Task instructions: Please report every line in the entries that contains the string "Navigate".

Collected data
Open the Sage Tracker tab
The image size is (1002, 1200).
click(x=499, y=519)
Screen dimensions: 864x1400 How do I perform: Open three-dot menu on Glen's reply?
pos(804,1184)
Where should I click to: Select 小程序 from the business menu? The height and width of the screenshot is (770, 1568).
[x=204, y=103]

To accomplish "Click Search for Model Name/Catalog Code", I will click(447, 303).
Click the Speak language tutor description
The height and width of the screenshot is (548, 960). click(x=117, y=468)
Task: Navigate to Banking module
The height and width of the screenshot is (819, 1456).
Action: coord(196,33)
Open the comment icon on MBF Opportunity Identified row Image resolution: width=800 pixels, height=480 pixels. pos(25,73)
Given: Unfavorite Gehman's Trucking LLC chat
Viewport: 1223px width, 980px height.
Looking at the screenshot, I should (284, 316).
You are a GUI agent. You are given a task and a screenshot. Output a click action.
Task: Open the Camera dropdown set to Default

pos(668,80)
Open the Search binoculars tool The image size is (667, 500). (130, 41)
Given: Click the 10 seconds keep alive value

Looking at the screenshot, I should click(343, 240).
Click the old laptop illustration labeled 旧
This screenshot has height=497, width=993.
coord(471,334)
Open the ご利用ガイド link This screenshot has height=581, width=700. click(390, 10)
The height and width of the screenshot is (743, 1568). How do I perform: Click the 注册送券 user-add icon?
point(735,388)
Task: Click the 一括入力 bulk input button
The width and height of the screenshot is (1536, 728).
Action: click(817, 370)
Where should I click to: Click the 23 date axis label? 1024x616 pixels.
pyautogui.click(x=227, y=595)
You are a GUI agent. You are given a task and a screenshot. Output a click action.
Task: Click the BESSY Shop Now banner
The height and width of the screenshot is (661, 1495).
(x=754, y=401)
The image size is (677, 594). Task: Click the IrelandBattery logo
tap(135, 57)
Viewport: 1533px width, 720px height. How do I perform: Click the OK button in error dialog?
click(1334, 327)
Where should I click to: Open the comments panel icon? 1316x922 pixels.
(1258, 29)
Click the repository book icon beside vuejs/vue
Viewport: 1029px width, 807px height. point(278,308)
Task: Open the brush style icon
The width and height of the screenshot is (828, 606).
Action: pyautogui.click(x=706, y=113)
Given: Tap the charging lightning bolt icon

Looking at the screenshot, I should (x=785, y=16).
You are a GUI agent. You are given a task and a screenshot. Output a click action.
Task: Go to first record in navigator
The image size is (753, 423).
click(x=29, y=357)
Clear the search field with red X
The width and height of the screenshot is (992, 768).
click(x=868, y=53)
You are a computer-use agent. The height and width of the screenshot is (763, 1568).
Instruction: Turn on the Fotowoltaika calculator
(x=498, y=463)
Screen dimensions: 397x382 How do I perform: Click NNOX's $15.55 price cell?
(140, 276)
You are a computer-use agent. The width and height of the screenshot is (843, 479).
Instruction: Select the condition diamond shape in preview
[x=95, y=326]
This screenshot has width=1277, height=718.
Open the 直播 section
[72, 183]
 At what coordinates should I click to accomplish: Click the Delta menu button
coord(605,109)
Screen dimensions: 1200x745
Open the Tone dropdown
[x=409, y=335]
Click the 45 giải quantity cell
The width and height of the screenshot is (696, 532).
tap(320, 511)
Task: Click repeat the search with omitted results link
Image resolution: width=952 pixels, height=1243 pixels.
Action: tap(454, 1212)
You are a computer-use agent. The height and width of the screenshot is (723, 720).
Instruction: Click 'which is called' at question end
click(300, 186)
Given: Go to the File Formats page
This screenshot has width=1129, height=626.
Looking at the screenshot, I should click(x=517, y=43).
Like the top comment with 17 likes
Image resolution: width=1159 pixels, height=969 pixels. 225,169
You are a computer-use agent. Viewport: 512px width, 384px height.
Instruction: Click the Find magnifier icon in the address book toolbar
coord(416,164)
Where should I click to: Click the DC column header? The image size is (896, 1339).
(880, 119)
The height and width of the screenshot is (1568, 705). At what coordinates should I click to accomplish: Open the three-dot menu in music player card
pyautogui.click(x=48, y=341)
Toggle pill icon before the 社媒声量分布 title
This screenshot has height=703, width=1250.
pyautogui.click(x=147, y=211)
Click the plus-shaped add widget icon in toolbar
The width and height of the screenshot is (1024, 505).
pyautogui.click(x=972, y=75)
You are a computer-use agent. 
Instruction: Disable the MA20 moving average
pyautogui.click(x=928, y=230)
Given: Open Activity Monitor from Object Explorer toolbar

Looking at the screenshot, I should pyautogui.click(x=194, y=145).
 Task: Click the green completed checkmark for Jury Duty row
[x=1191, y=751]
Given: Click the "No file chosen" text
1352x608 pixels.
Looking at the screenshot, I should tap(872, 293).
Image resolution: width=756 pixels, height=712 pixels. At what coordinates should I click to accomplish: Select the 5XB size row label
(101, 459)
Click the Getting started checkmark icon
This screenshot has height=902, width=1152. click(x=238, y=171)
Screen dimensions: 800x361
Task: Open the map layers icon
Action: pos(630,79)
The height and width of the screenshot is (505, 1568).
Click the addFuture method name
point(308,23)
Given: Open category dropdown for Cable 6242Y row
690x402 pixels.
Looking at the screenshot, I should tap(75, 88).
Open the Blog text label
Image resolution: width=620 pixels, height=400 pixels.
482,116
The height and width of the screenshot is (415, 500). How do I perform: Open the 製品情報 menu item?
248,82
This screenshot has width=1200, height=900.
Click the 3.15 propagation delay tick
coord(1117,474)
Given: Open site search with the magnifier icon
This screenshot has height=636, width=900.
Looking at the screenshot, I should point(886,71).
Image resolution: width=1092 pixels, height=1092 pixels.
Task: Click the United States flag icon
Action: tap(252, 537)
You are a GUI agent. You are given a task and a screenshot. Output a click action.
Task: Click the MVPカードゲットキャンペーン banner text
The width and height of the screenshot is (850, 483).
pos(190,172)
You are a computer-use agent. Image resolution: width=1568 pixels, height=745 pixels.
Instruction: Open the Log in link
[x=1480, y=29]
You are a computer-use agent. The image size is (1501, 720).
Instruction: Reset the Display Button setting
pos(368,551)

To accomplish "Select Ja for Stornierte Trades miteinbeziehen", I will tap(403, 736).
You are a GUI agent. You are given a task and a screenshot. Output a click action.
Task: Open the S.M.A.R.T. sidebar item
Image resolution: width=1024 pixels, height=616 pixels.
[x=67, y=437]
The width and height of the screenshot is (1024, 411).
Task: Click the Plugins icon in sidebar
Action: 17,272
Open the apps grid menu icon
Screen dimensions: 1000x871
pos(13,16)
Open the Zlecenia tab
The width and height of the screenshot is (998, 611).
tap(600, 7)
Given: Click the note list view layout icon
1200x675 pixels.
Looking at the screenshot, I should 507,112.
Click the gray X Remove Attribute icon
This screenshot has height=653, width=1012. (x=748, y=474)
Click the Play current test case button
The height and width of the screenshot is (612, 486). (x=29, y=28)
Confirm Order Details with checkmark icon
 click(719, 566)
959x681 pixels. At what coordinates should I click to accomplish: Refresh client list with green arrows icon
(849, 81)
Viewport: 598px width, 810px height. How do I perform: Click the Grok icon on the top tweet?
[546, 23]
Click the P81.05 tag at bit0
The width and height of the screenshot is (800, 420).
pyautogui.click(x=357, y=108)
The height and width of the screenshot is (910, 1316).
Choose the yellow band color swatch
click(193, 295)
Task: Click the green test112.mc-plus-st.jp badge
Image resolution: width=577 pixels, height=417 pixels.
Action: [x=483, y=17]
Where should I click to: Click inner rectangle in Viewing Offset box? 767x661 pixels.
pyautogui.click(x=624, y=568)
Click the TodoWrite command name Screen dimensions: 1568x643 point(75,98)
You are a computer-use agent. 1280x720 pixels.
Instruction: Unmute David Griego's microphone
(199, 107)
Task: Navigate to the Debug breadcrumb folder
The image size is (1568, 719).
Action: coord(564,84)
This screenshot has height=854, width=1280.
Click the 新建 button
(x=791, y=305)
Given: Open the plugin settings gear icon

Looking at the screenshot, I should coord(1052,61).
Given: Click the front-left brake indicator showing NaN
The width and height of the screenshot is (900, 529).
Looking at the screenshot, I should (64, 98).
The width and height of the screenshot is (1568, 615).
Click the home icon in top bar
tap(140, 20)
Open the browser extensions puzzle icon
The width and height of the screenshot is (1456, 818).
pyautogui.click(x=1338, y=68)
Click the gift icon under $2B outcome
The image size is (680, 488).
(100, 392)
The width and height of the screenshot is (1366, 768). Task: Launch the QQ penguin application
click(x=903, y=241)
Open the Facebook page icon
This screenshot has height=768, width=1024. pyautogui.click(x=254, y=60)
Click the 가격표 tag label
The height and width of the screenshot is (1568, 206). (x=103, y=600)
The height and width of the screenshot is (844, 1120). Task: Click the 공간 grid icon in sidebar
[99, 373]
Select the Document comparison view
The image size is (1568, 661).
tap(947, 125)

Written response:
Task: Navigate to Banking module
Task: Navigate to the Debug breadcrumb folder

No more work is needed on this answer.